Perché le carceri italiane ignorano la rieducazione? Una riflessione sui fatti di Santa Maria Capua Vetere

Paolo Di Falco

30 giugno 2021

Perché le carceri italiane ignorano la rieducazione? Una riflessione sui fatti di Santa Maria Capua Vetere

Quello che è accaduto nel penitenziario di Santa Maria Capua Vetere, dovrebbe farci riflettere sulla dimenticata rieducazione dei detenuti nelle carceri.

“L’orribile mattanza” avvenuta all’interno del penitenziario di Santa Maria Capua Vetere a opera di ben 283 agenti della polizia penitenziaria dovrebbe farci riflettere su ciò che avviene all’interno degli istituti penitenziari italiani dove cresce la violenza su detenuti e si ignora la loro rieducazione.

Sono io lo Stato” e dopo avanti con calci, i pugni fino allo sfinimento. Poche righe per descrivere uno dei tanti episodi che avvengono all’interno delle nostre carceri accompagnate da una delle tante e assurde frasi pronunciate dai 283 agenti della polizia penitenziaria che il 6 aprile del 2020 diedero vita, all’interno del penitenziario di Santa Maria Capua Vetere, a quella che viene definita dai magistrati casertani come “un orribile mattanza, indegna di un paese civile” ai danni di ben 292 detenuti del reparto Nilo.

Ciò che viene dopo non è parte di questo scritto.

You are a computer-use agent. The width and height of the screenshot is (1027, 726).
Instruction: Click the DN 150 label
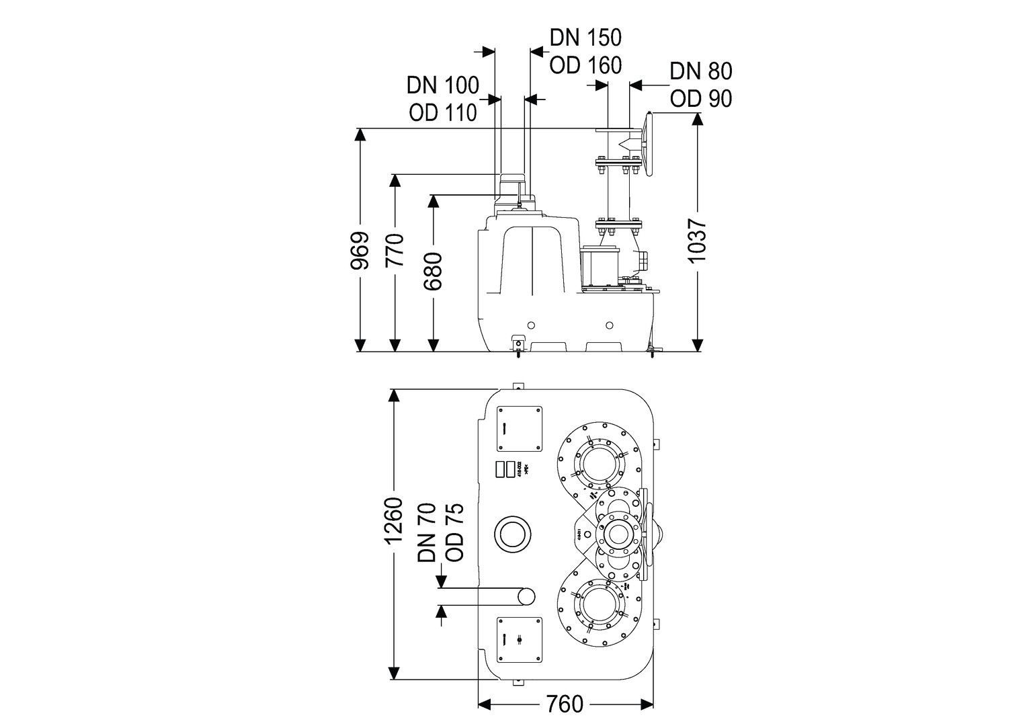[x=585, y=37]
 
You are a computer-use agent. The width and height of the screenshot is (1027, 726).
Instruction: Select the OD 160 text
[x=585, y=65]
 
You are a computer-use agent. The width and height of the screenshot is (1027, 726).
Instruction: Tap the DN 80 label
[x=700, y=71]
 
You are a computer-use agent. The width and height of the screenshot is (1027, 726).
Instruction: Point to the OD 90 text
[x=700, y=99]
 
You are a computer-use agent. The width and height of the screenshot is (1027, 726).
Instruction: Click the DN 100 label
[x=442, y=85]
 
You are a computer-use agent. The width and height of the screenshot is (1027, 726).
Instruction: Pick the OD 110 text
[x=442, y=112]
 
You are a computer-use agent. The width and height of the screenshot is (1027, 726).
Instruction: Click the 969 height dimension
[x=361, y=250]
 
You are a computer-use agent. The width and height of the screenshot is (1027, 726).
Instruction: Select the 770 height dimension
[x=395, y=250]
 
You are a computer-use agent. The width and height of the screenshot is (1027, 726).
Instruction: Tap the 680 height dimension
[x=434, y=271]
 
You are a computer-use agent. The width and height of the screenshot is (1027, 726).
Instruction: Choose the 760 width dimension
[x=565, y=704]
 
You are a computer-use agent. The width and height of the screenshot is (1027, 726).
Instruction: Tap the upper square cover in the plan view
[x=519, y=429]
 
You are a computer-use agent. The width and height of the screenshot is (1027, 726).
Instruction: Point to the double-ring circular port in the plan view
[x=513, y=534]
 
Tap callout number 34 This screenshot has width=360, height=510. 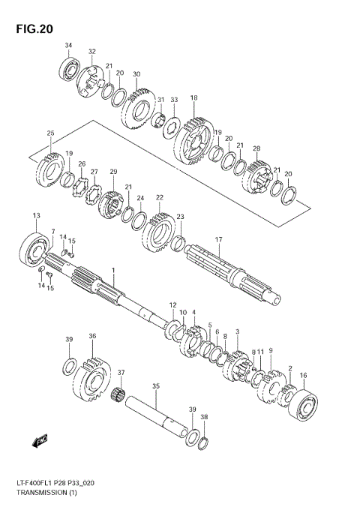click(x=68, y=46)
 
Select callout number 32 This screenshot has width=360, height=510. click(x=92, y=52)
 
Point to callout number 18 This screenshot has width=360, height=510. click(x=194, y=98)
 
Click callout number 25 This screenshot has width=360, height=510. click(x=50, y=134)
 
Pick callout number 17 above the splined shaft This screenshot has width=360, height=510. click(x=219, y=240)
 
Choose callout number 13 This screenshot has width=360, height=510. click(x=35, y=216)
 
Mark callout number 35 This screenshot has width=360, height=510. click(x=155, y=387)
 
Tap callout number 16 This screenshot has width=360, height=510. click(x=303, y=375)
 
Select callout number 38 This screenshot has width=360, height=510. click(x=204, y=417)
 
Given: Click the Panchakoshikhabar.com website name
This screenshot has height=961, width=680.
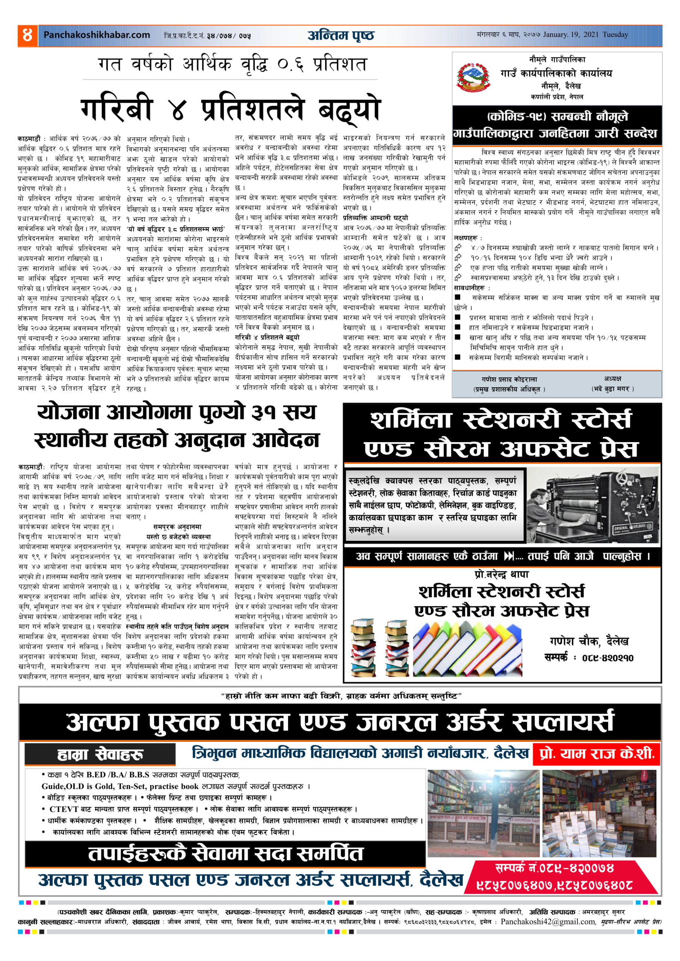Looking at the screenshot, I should coord(97,35).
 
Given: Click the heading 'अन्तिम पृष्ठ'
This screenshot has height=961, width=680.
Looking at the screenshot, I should coord(341,36).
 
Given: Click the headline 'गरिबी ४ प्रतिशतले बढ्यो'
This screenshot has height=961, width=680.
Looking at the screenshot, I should coord(230,110).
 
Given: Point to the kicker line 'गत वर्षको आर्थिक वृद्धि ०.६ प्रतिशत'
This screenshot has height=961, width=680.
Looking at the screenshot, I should coord(232,65).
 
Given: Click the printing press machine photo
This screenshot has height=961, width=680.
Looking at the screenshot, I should coord(592,505).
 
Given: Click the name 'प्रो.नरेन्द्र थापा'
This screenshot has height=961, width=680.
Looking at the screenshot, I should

Un pestaggio generale che invece, un anno fa, fu definito dai responsabili del carcere come “una perquisizione” a cui oggi si accompagnano ben 52 misure cautelari: 8 arresti in carcere, 18 ai domiciliari, 3 obblighi di dimora e 23 interdizioni dal pubblico ufficio. Misure a cui però è seguita una tiepida condanna dei gravi fatti accaduti e che ci mostrano, in maniera sempre più evidente, come gli istituti penitenziari in Italia siano delle semplici costruzioni in calcestruzzo dove rinchiudere chi ha sbagliato, dove troppo spesso agenti sfogano la loro frustrazione sui detenuti, dove a essere ignorata è quella “rieducazione del condannato” a cui fa riferimento l’articolo 27 della nostra Costituzione.

foto unsplash

“Chiavi e piccone in mano, li abbattiamo come vitelli”

Tutto inizia il 5 aprile del 2020 con un caso di positività al Covid all’interno del penitenziario di Santa Maria Capua Vetere che fece scoppiare quella che venne definita come “una rivolta violenta” e che si andava a contestualizzare con quello che stava accadendo all’interno degli altri penitenziari italiani. In realtà però i reclusi chiedevano disinfettanti e mascherine e la loro “protesta violenta”, a differenza di quanto avvenuto altrove, consisteva nel picchierellare le inferriate delle loro celle con dei mestoli.

Conseguenza di questo gesto fu quello che nelle chat degli agenti viene definito “il sistema Poggioreale” consistente in “quattro ore di inferno” ricostruite attraverso i video delle telecamere del carcere che continuarono a documentare quello che accadde nonostante qualcuno la sera dell’irruzione avesse spento il monitor per garantirsi l’impunità. Tirati fuori dalle celle, alcuni detenuti furono fatti spogliare, presi a manganellate, calci, pugni da ben 283 agenti in tenuta antisommossa. Alle immagini che si vedono dai vari video, i racconti di chi ha vissuto quella notte aggiungono orrori su orrori.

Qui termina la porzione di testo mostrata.